Wisconsin man loses $150,000 in international bitcoin scam

 
By Christena T. O'Brien
The Leader-Telegram

An Eau Claire man has reported losing more than $150,000 in an international Internet scam using a different kind of money.
 
Jamie Russell, a 34-year-old software engineer who lives in Eau Claire, first invested in bitcoin -- digital currency exchanged through a peer-to-peer network -- in August 2012. He purchased hundreds of bitcoins in their infancy for $5 per coin. Since then the currency has increased in value to more than $800 apiece.
 
Concerned about the security of his digital bitcoins, Russell agreed to digitally submit 201.7 bitcoins to a man in the United Kingdom for 190 physical bitcoins, or tokens with a bitcoin digital key hidden behind a tamper-proof strip. (Russell actually has some of the physical currency, which he keeps in a safe place outside his home.)
 
Between Dec. 9 and 11, Russell transmitted digital bitcoins worth $151,275 to the digital wallet of a man who identified himself as David Williamson, according to an Eau Claire police report. The men met through the website bitcointalk.org and had been in contact for more than a year, and Russell came to trust Williamson.
 
Williamson provided Russell with two shipping tracking numbers and indicated the physical coins were en route to his home in Eau Claire. But they never arrived, prompting Russell to contact Williamson, who provided excuses and eventually cut off all communication.
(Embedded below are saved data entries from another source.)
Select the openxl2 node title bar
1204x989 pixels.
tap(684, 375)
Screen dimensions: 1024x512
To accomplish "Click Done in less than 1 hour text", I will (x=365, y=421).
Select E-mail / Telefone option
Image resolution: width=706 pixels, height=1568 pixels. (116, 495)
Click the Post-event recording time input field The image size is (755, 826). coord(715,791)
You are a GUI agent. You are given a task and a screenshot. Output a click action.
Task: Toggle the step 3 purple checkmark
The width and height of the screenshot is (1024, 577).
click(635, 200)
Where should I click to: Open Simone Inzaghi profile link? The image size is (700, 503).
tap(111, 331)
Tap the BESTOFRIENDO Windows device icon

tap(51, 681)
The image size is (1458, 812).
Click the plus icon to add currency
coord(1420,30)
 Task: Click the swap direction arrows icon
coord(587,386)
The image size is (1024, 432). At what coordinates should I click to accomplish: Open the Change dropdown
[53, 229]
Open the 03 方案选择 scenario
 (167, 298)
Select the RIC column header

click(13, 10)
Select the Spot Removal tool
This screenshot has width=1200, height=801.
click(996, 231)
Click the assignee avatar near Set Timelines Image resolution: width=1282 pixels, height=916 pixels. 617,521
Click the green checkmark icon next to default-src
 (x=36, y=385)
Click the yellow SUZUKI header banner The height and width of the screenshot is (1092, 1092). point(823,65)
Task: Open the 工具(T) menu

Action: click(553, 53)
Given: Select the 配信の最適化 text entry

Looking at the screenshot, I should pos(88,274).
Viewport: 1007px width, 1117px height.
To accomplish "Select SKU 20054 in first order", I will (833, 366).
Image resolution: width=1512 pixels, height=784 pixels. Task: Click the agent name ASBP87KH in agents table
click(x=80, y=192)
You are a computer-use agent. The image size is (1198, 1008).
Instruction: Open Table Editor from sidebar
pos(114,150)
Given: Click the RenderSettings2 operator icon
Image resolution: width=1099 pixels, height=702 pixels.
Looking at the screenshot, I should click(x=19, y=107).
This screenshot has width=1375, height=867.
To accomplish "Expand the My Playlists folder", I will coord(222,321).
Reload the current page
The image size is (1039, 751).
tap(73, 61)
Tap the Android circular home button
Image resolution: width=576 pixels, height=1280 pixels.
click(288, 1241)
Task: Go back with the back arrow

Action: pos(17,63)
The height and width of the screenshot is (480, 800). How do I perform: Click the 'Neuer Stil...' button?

Russell, who had completed a number of bitcoin transactions -- but none with Williamson -- prior to this with no problems, posted the information online on bitcointalk.org and subsequently learned that as many as a dozen other users also had been defrauded by Williamson.
 
"I guess criminals flock to places that are fairly new," said Russell, noting Williamson had attempted to get him to exchange even more of his digital bitcoins for the physical tokens. "It's very unfortunate."
 
Russell reported the fraud to UK officials, who told him he also needed to file a complaint with local police. He then reported the scam to an Eau Claire police officer on Dec. 29.
"It was pretty devastating to have this happen," said Russell, who remains a proponent of the bitcoin. "It still makes me sick to say the amount of money that was lost."
 
Even with the theft, Russell, who got into bitcoins as a high-risk, speculative investment, said he's still money ahead of where he was before he invested in the virtual money.
Still, he's not taking the loss lightly.
 
"My mistake was paying money (in the form of the digital bitcoins) first, which exposed me to more risk," he said.
 
Before sending money in any form to someone or some business overseas, Eau Claire police Lt. Derek Thomas advises people to research the intended recipient.
"These people overseas try to develop a rapport with people in the U.S., ... and once they get the money, they run," Thomas said. And "when a crime occurs overseas, it's very difficult for us to follow up."
 
Russell, who reads bitcoin articles daily, makes no apologies for his actions.
"Everything I've done in the bitcoin realm has been with my eyes wide-open," he said.
Even though Williamson lives in another country, Russell remains "expectant that he is going to be prosecuted," he said. However, "I'm not expectant that I'm going to get any money out of him."